If this perspective is correct (and I think it’s worth some empirical work to find out), then proposals to keep infrastructure maintenance and capex on a whole-life schedule must include some way to replace the budget flexibility that’s lost by doing so. This is more subtle than it sounds. An effective replacement needs to provide the same features that made deferring maintenance such a ‘bureaucratically-expedient’ option in the first place:

*  Cash is available on short notice and without further procedures if the April/May numbers come up short

* The source of cash is informal (i.e. from delayed spending, not formal indebtedness) but still relatively certain to be there

* The source is outside the scope of formal budget negotiations and can be flexibly applied to last-minute adjustments

* Repayment does not automatically impinge on next year’s budget

The ‘built-in rainy-day financing facility’ (RDF) seems to dovetail into these requirements pretty well, at least on the surface. The basic idea of the RDF is to act as a generalized budget ‘shock absorber’ built into an infrastructure project financing in order to mitigate the effect of long-term fixed commitments in an environment of revenue volatility. But it might work even more precisely to provide replacement flexibility for April-June budget issues if (as should always be the case) deferred maintenance and delayed capex are not allowed in a Public Project Financing:

The RDF revenue index would be tied to the surplus or shortfall of the actual April/May results vs. official forecasts.

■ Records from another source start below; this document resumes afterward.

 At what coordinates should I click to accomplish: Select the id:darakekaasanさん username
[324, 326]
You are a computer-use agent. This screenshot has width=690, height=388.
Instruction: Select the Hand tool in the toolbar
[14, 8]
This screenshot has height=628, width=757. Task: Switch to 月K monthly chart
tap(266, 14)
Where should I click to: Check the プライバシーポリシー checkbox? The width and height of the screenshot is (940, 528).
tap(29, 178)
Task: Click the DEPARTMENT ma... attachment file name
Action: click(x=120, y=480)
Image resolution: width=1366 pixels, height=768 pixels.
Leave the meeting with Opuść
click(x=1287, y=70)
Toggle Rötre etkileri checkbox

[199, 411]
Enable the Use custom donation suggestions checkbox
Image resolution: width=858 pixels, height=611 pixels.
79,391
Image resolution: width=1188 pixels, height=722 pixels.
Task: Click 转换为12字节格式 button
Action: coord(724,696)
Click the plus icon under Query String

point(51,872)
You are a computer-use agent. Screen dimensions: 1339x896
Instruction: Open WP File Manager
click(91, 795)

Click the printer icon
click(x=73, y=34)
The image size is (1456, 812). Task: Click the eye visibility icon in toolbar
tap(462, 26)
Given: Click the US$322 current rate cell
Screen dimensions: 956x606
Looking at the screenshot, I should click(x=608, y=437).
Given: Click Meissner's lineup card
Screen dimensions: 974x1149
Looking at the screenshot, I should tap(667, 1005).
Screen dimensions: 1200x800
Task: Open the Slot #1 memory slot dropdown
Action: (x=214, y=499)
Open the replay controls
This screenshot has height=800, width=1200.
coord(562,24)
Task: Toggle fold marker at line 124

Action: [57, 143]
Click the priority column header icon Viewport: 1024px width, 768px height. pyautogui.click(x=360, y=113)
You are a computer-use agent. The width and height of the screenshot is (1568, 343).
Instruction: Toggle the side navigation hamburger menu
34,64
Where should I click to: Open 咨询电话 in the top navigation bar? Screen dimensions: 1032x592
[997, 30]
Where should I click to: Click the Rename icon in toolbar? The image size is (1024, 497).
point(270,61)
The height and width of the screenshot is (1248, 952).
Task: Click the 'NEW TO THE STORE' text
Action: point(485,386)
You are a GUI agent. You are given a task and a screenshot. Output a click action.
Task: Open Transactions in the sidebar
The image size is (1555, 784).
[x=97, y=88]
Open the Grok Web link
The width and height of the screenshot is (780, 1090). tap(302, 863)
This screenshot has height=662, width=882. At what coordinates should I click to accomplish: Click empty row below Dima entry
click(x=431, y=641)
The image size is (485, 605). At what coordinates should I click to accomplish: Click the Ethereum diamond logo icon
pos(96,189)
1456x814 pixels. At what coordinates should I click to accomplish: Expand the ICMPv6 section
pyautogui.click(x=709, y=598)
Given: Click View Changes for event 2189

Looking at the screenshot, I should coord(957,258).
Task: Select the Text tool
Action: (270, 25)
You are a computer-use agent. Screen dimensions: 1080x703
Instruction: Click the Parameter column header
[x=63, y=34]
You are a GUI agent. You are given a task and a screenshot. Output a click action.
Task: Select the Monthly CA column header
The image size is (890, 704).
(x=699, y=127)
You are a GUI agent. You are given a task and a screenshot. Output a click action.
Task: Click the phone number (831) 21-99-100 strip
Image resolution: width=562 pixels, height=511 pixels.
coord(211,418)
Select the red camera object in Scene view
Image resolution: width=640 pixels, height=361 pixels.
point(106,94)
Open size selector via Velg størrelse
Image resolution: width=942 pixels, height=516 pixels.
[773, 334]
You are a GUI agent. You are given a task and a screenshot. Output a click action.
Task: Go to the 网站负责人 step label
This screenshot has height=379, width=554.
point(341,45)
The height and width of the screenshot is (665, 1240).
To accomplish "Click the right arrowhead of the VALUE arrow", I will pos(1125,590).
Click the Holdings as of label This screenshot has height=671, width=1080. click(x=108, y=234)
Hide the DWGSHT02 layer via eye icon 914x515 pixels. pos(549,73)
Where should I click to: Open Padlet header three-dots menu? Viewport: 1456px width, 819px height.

If a shortfall occurs, scheduled project payments would be automatically reduced for the last payment of the current fiscal year and all but the last for the next. The last scheduled payment could be customized to be much larger than all the others – so a reduction makes a bigger impact for the June 30 numbers. That would free up cash for officials to work with in their efforts to make everything else balance, but it’s not a formal request from a reserve and it’s outside the budget process.

Project costs under the reduced schedule are financed with a built-in line of credit. That will need to amortize per a contractual schedule – no open-ended can-kicking allowed – but repayment via higher project payments won’t start until the end of the next fiscal year. And maybe not even then, if another unexpected shortfall occurs. Beyond two or three years of reduced payments triggered by shortfalls, I think some sort of trend line can be assumed – and so higher expected project payments can be included in the main budget process.

I’m sure there are many devils in all these details. Maybe some other approach would work as well or better. But one thing I remain convinced about – and even more so after reading the latest RIG paper – innovative alternative financing for infrastructure should focus as closely as possible on actual fiscal and budget realities for the US state and local public sector. If the ‘customer’ has a problem, the ‘product’ has to provide a practical solution – or it will simply stay on the shelf.